Blog
Royalties monthly or an advance and royalties six monthly?
Posted on 1st September, 2024
There’s been a lot of chat in Bookseller and on various loops about whether the new, smaller independent publishers have the better marketing model than the old traditional ones. If you’re lucky enough to get a book deal with one of the big five, or possibly some of the next rank of traditional publishers, then you will get an advance and then be paid royalties, if you’ve earned out the advance, every six months.
I have a friend who used to write for one of the big five and had become accustomed to getting money in advance and has found it much harder to adjust to the no advance and monthly royalties model that my publisher and all the new digital first publishers have adopted. This means that you can go a year without getting any money at all and this can be difficult for some who had come to rely on having money upfront.
That said, this particular friend didn’t have a huge advance – around £10,000 and rarely received royalties. Advances back in the day – I’m talking twenty years ago – could be as high as a quarter of a million for a full book deal – I had a very good friend who used to regularly get that sort of advance.

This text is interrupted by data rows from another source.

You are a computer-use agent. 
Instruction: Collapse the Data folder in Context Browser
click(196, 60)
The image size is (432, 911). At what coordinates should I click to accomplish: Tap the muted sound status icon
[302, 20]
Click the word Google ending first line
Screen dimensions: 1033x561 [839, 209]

Nowadays I don’t think anyone – apart from the massive sellers – receive a fraction of that.
There is prestige, of course, to be able to say that you write for Pan Mac, Hodder, Hachette,et cetera, that you have your books in supermarkets and on the shelves in Waterstones, but I’d rather have money in the bank each month and no books in supermarkets.

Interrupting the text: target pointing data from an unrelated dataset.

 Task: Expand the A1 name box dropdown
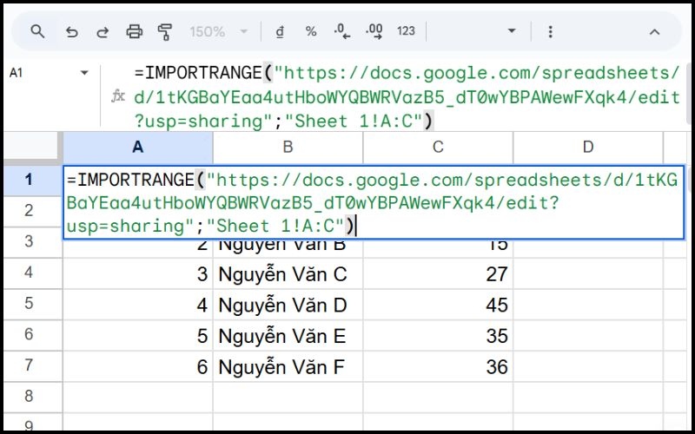(x=84, y=73)
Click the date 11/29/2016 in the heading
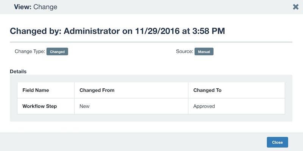This screenshot has width=303, height=151. tap(157, 31)
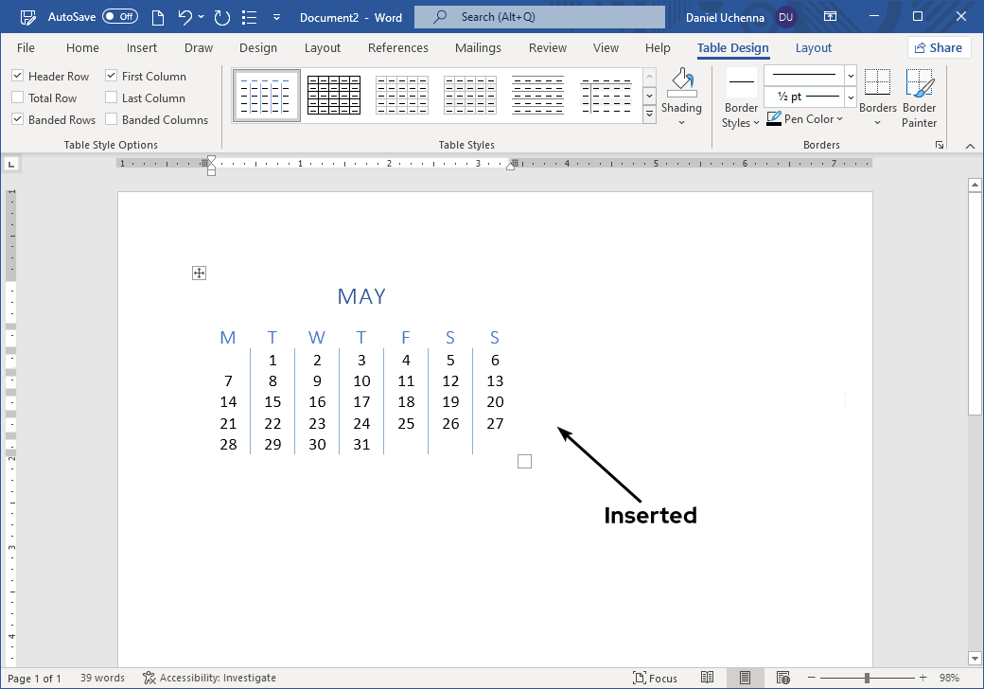Open Accessibility: Investigate in status bar

pyautogui.click(x=209, y=677)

Boldwood are the best digital first publishers in my opinion, but I would say that as I write for them, and the CEO, Amanda Ridout, said in a Bookseller interview that if she ever had books in a warehouse or gave her writers an advance then to shoot her – I think that’s what she said, I might be wrong but anyway she certainly has no intention of going down the old-fashioned route.
I signed with them in the March 2021, still had a final book to write for Aria before I could write my first book for them, so didn’t have a book out until the following January. We then wait ninety-one days from the first statement to be paid but from then on the royalties arrive around the middle of the month without fail.

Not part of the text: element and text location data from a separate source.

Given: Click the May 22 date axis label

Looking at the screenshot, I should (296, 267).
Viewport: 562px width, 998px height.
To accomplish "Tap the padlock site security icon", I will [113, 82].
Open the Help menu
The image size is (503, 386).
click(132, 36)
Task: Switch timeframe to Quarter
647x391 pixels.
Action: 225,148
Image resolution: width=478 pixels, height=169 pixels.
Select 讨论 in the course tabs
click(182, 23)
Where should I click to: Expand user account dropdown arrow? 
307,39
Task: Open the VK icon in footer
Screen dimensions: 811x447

I think the fact that submissions are closed for Boldwood, that I know of at least four big names who have joined our ranks recently, speaks for itself. I don’t have books in the top hundred on Amazon but usually have at least nine titles under two thousand and have been registered for VAT for two years now. You won’t see my books on any shelves apart from those at The Works but you will see them high in the charts all over the world.
I think I’ve made my position clear – digital first and monthly royalties for me – what do you think? Is the prestige of seeing your books on bookshelves more important than knowing your books are being read by hundreds of thousands of happy readers all over the world?